Chase Wilhite of Centerton cleans a sign Monday March 29, 2021 at the Shaw Family Park in Springdale. Wilhite works for Best Sign Group, the company that installed all the signs at the park. (NWA Democrat-Gazette/J.T. Wampler)

SPRINGDALE -- Shaw Family Park is ready for visitors.

The park in the northwest part of town opens this weekend, said Chad Wolf, director of the city Parks and Recreation Department. The 120-acre park is at the corner of West Downum Avenue and Ball Street.

The park boasts two playgrounds, an extreme fitness area, tennis courts, a dog park and a splash pad.

It's unlike other city parks as it has no fields for baseball nor softball, Wolf pointed out.

"It's a family park," he said. "It's a big space Springdale has never really had."

The grand lawn at the center of the acreage provides an open area for play, he said. It's also wired so the space could be used for concerts or movies, he said.

The city will have spent about $10 million for construction of the park once all the bills are paid, said Wyman Morgan, director of administration and finance. Members of the Willis Shaw family donated stock to the city to help pay for the construction, which earned the city $488,969 when sold, Morgan said.

Shaw was a pioneer in the long-haul poultry and refrigerated trucking industry.

The city bought the 121 acres from Arvest Bank with money from a 2012 bond issue.

The balance of the cost comes from the 2018 bond issue, which included $21.3 million for parks, Morgan said.

Ball fields and a system for recycling the water in the splash pad might come with a future bond issue, Wolf said.

Workers with Milestone Construction will spend this week cleaning the site, Wolf said. They need to remove fences surrounding the playgrounds and install heaters in the bathrooms, he said.

Logan Bond, who lives in the Legacy subdivision north of the park, said he plans to walk, fish and bike with his 1-year-old daughter, Addie Grace, and his pug Data.

Walking around the subdivision can be a challenge, he said Monday, while pushing his daughter's stroller across a dirt lot with no sidewalk.

Nancy Schisler said the park was one of the reasons she and husband, Lyndal, decided to build a home nearby in the Camelot subdivision.

The Arkansas Game & Fish Commission will stock two ponds for fishing, Wolf said.

Three trails cover almost 3 miles in and around the park, Wolf said. Another trail goes through the forested area on the northeast side.

The splash pad is the biggest in the city, with others at the Randal Tyson Recreational Complex and the C.L. "Charlie" and Willie George Park, Wolf said. So is the dog park, which includes wooden features for obedience training.

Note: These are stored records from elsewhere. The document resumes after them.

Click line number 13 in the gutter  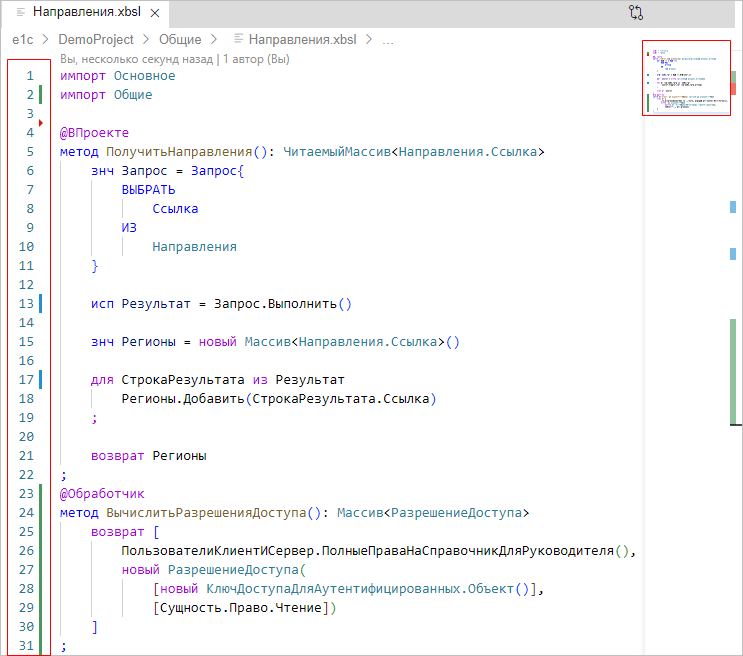click(x=26, y=304)
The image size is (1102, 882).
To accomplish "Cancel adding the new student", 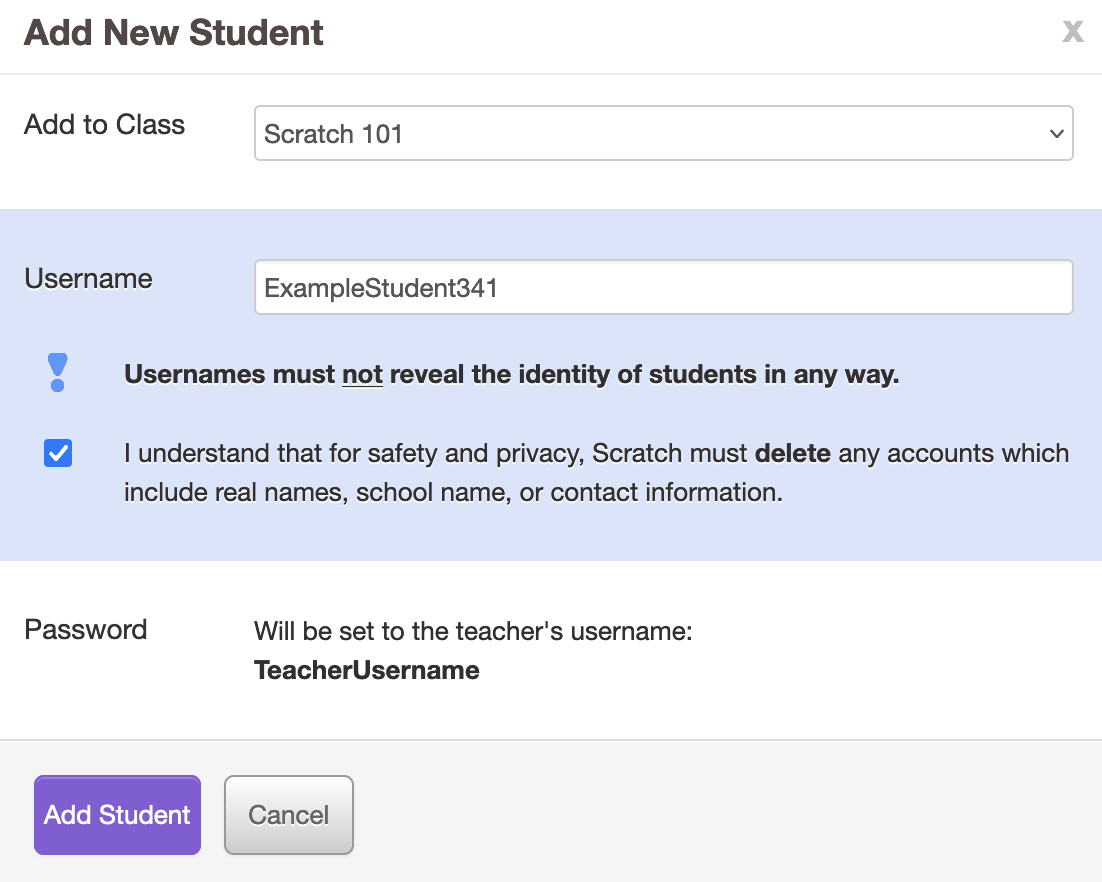I will [288, 815].
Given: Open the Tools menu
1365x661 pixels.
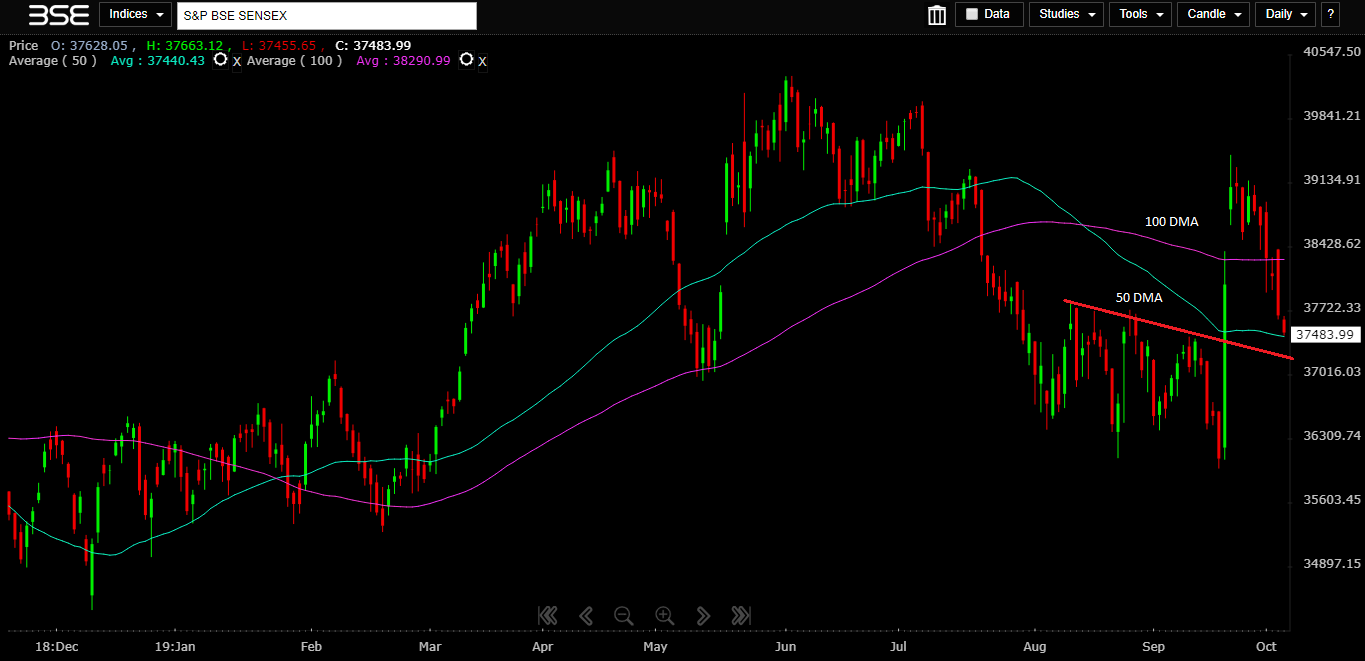Looking at the screenshot, I should click(x=1140, y=15).
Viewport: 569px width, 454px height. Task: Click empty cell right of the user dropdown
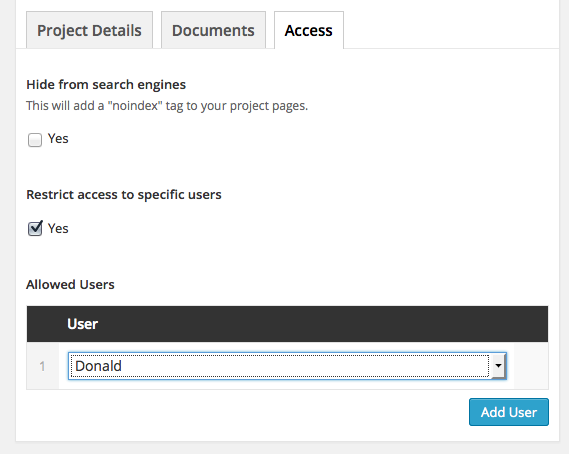tap(531, 366)
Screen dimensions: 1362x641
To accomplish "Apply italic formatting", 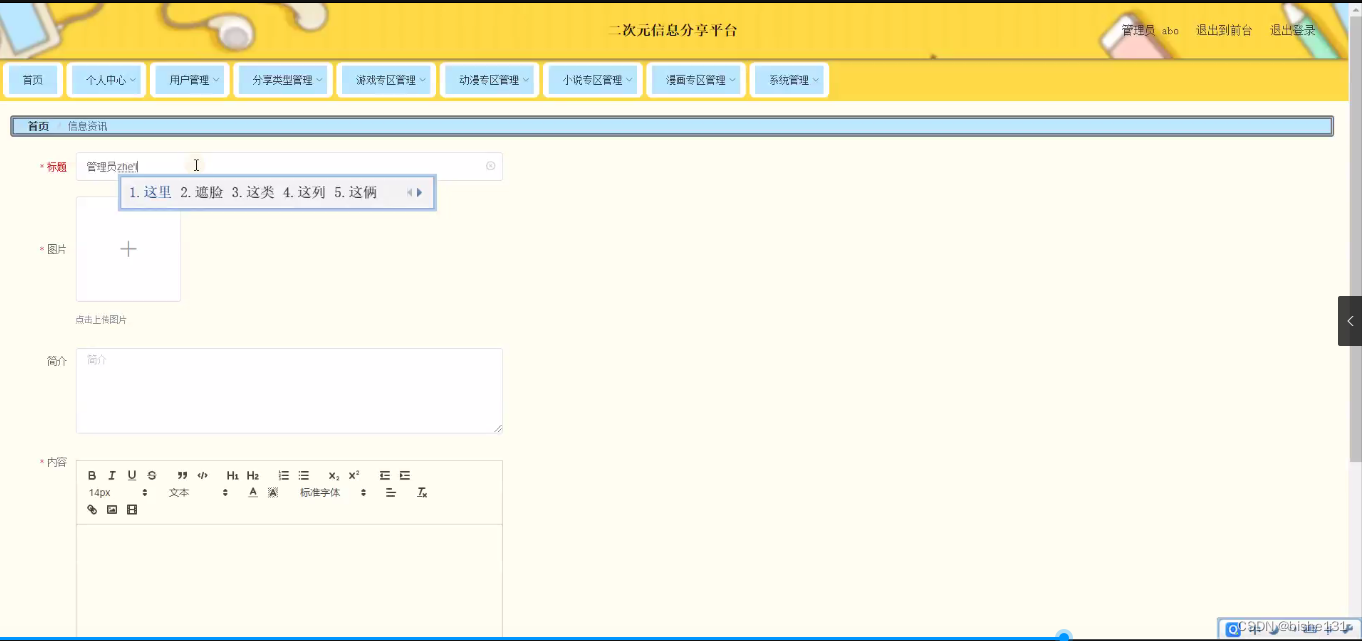I will [112, 475].
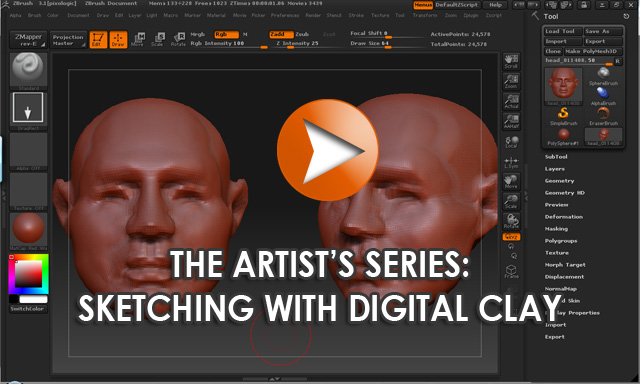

The playgrounds feature swings, slides and climbing equipment and a soft spongy floor of "rubber mulch," Wolf said.

Three mounds sit near the northeast playground. "I'm not sure what those are for, but kids will love climbing on them," Wolf said.

The park also includes 2,100-square-foot maintenance shop for tractors, trucks and mowers. Wolf said three, full-time employees will be based there.

Fire Station No. 9 is under construction on the northwest corner and should go into service in July, said Fire Chief Mike Irwin. The station's location will increase in importance as more subdivisions are built, he said. The residents will see decreased response times.

The city expects the construction of Station No. 9 to cost slightly over $3 million, Morgan said.

Wolf said this weekend will be a soft opening, with a grand opening planned May 1. That celebration will include Station No. 9.